Returning to Google's initial assertion, signs of this evolution are already evident with Doubao, Qianwen, and Kimi. Beneath the surface of differentiated competition lies an emerging consensus: the true value of AI Agents lies in their capacity to solve real-world problems.
Input Shapes Output
To unravel the rationale behind the distinct paths chosen by Doubao, Qianwen, and Kimi, we must revisit a fundamental principle: input shapes the quality of output.
In the era of AI Agents, this principle takes on a new dimension. The output that agents generate is no longer confined to simple user instructions but encompasses a profound understanding of task context, precise invocation of available tools, and reliable planning of multi-step processes.
From an input-output perspective, Doubao's input scenarios are deeply rooted in ByteDance's entertainment and content ecosystem. Its inputs are open-ended, multimodal creative inspirations. Users can provide a snippet of text, an image, a voice clip, or even a vague idea. This uncertainty and entertainment-centric input necessitate a model with robust associative and content generation capabilities.
Doubao tends to confine task boundaries to the realm of creative content generation, prioritizing the process of stimulating creativity over solving a definite problem. Its core metrics are the novelty,趣味性 (interest, translated for context), and shareability of the content.
The delivered results often manifest as a short video script, a whimsical image, or a voiceover, with value derived from inspiring users' secondary creation and social sharing. Popular trends on Douyin, such as 'simulating a fan's live photo' and 'I want to dominate your smooth transition,' originated from Doubao, completing the relay from AI generation to user interaction.
Qianwen constructs an input-output model centered on service scheduling. Backed by Alibaba's mature ecosystem encompassing clothing, food, housing, and transportation, Qianwen's input comprises structured lifestyle service demands. Users typically provide clear instructions like 'book a flight ticket to Shanghai' or 'buy a cup of milk tea.' These inputs inherently encompass factors such as time, location, goods, and services.

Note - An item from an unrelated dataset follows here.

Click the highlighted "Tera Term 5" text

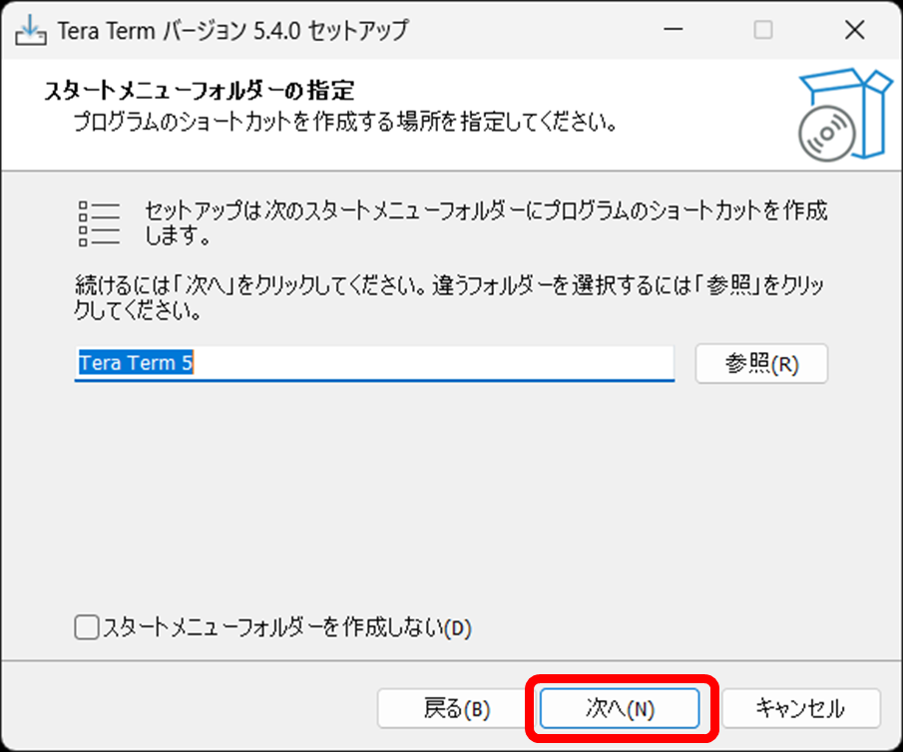pyautogui.click(x=136, y=363)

Qianwen's input is directionally clear, with agent task boundaries defined within the services accessible through Alibaba's ecosystem. Its core is to translate natural language instructions into precise API calls, with success metrics being service completion rate, efficiency, and user experience.

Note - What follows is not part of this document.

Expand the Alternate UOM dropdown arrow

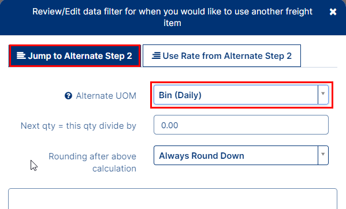(323, 95)
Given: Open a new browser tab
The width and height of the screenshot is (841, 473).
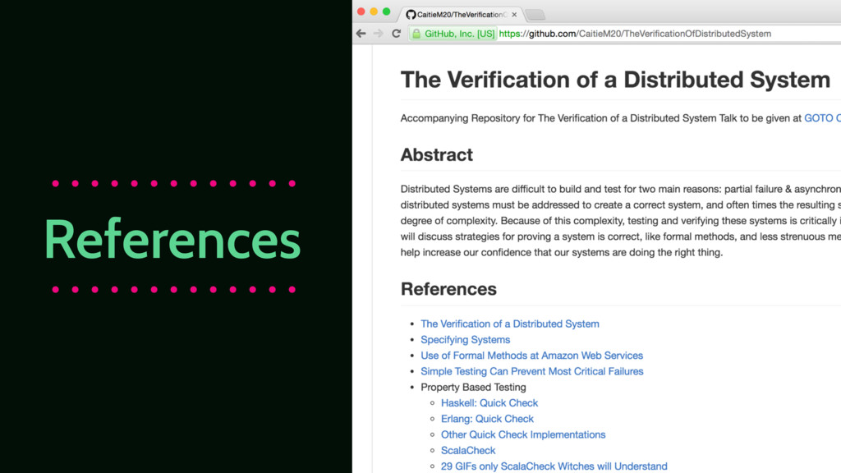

What you envision is what you receive. Qianwen ultimately delivers completed service results, such as a ticketed order, a food delivery, or an itinerary plan. Qianwen aggregates Alibaba's traffic, with its value lying in replacing traditional APP interactions and becoming a unified intelligent entry point for the service ecosystem. Its future reach hinges on the depth of connection with the ecosystem and interaction with the external world.
Kimi's direction represents a strategic choice made by startups, steering clear of lifestyle entertainment and multimodal generation. The agent focuses more on in-depth research, data analysis, PPT creation, website development, and other productivity-oriented and complex task functions, which often demand long-term planning, intricate tool invocation, and possess high economic value potential.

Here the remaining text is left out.